By the way, you do know that it is perfectly possible to use (object-oriented) C++ in the kernel of the various Unix-like operating systems? I've written plenty of C++ code that implements kernel functions such as file systems.
see source code of PDP-7 for instance.
The first prototype version of Unix for the PDP-7 was not written in C. It was written in assembly. I don't remember when C came in, but it was about the same time they moved to a PDP-11. And the history of C is full of other languages, with names like "B" and "BCPL".
Programmers MUST be fluent in C. This is basics.
Actually, that is very doubtful, and a matter of great debate. Good programmers must first and foremost understand good software design, and good engineering practices. It is not clear that low-level languages (such as C or assembly), with their attention to minutiae, foster that thinking for beginners. At some point, a good programmer also has to understand how real-world computers actually work, but C doesn't describe the load/store/register/ALU/... architecture of modern CPUs terribly well.
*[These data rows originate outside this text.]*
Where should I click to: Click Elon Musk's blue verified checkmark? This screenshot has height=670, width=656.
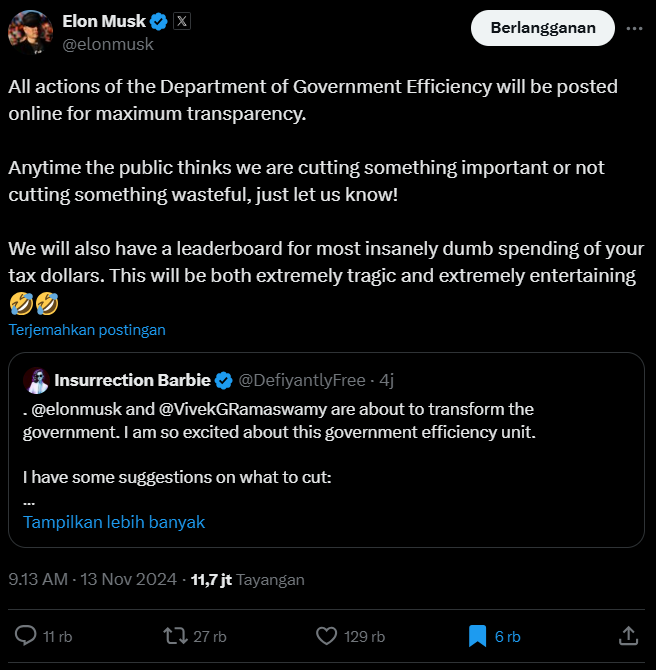(158, 21)
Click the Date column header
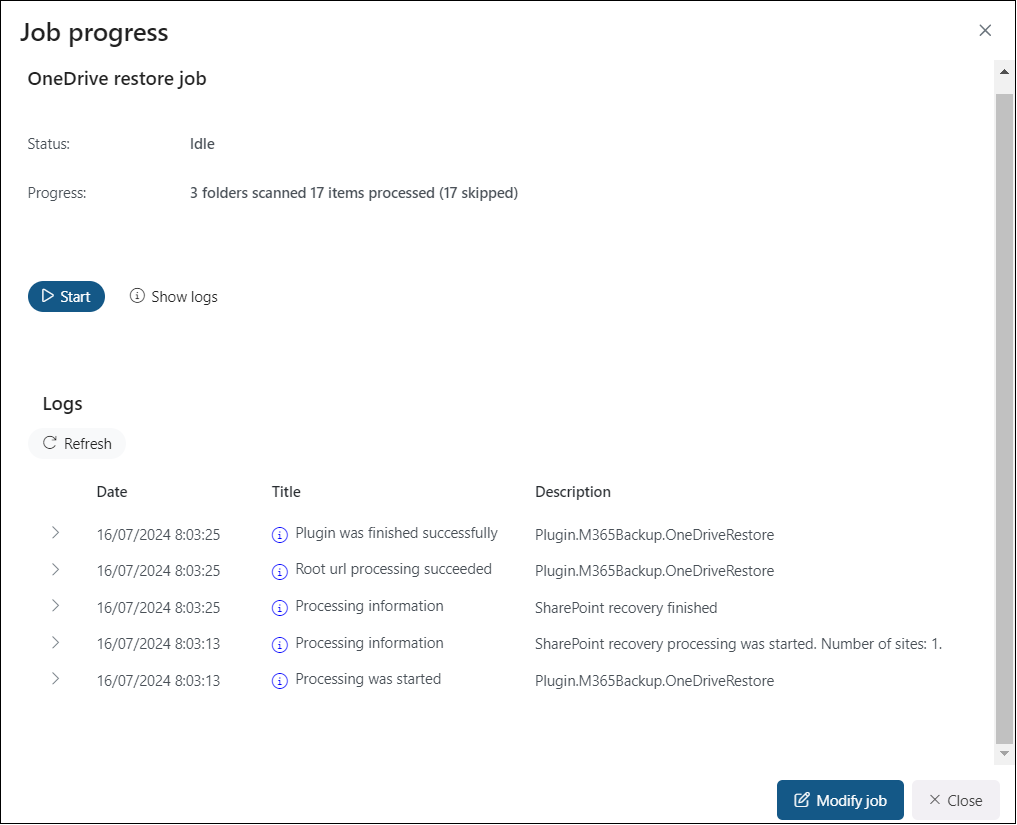The height and width of the screenshot is (825, 1017). (112, 492)
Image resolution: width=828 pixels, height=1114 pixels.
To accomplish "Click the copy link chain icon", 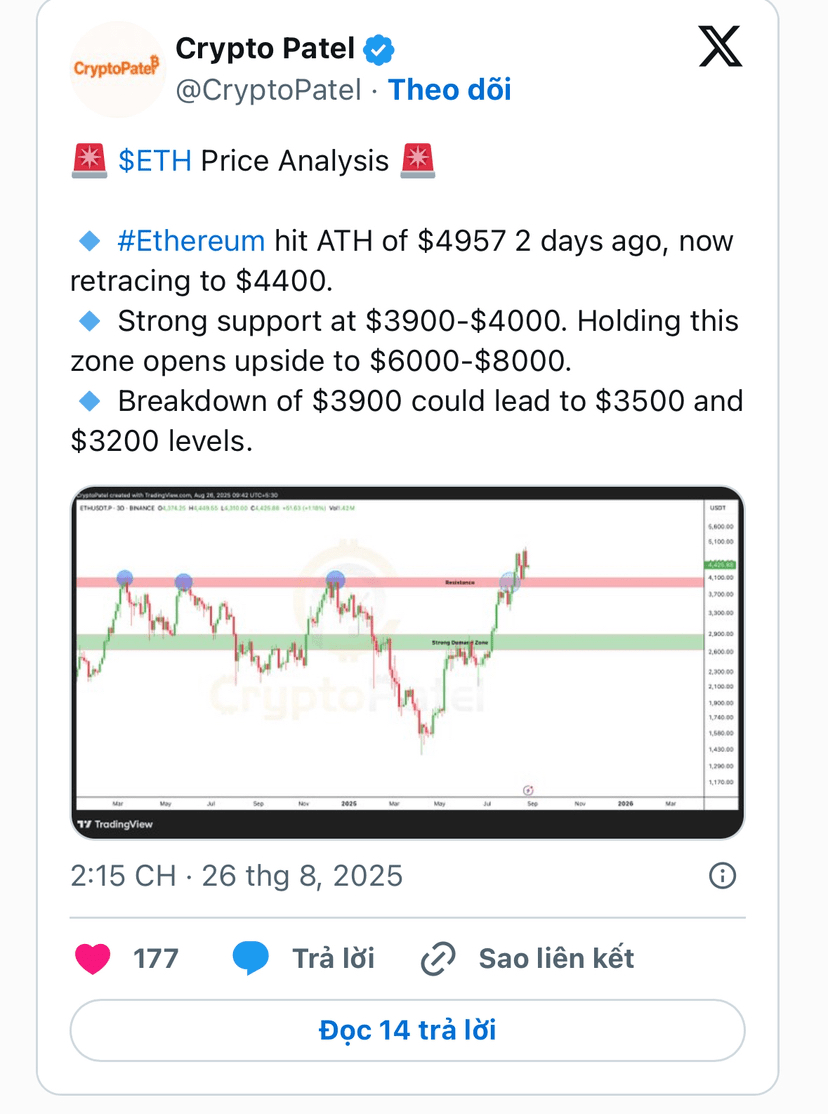I will click(x=439, y=958).
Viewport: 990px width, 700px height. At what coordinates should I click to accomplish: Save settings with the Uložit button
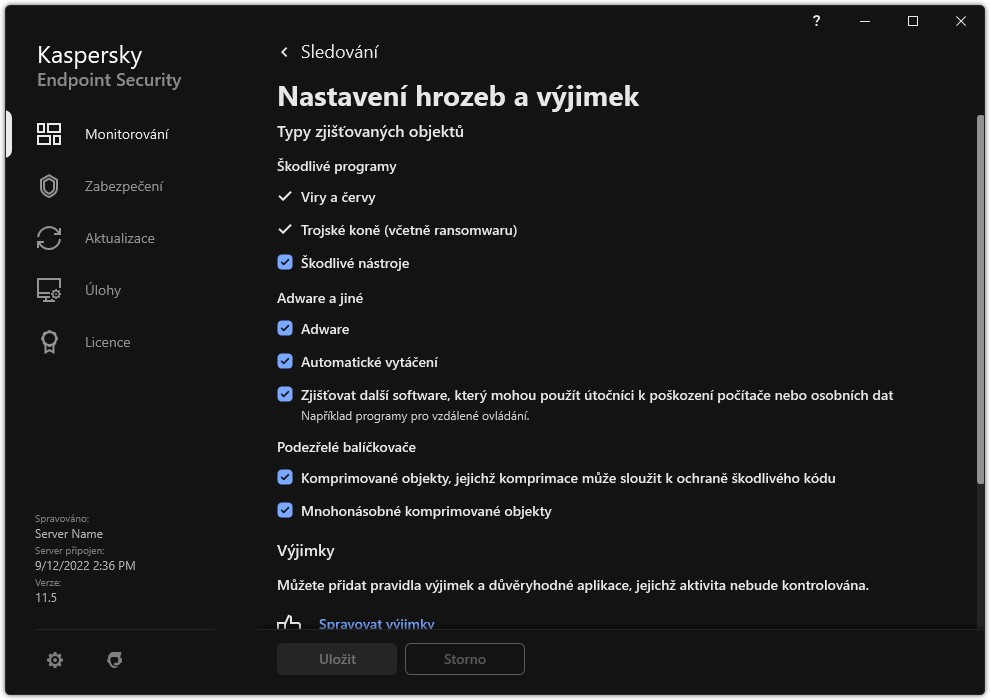[x=336, y=659]
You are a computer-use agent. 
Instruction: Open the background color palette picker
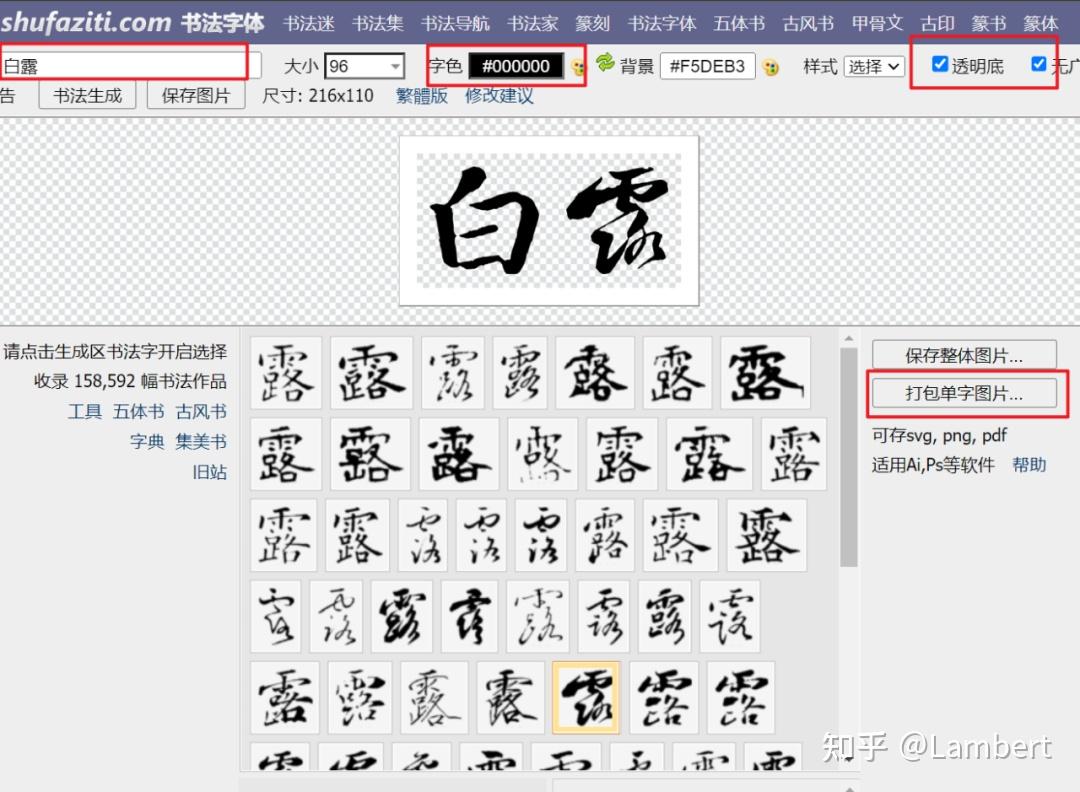point(770,66)
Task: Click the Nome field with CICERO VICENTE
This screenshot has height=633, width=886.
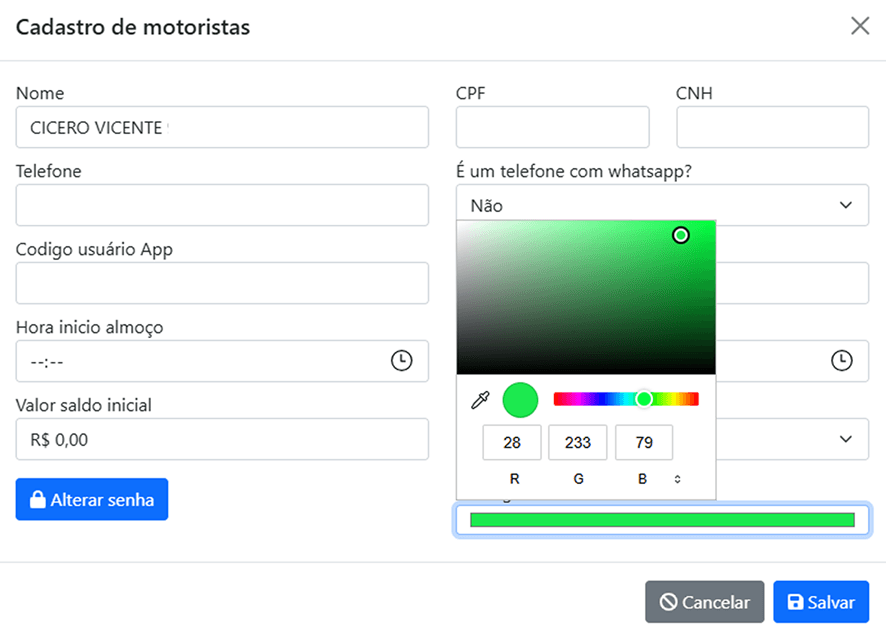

The other question one has to consider here: do you want to educate programmers, software engineers, or computer scientists? These terms are not at all synonymous, and require different (but overlapping) skills. I think most CS and CE degree programs today use Java or python as the first language.
Disclaimer: I was taught programming before C was in widespread use, and learned PL/1, Pascal, 370 assembly, and Fortran and Cobol as high-level languages. With a lot of Basic and microprocessor assembly thrown in for small computers.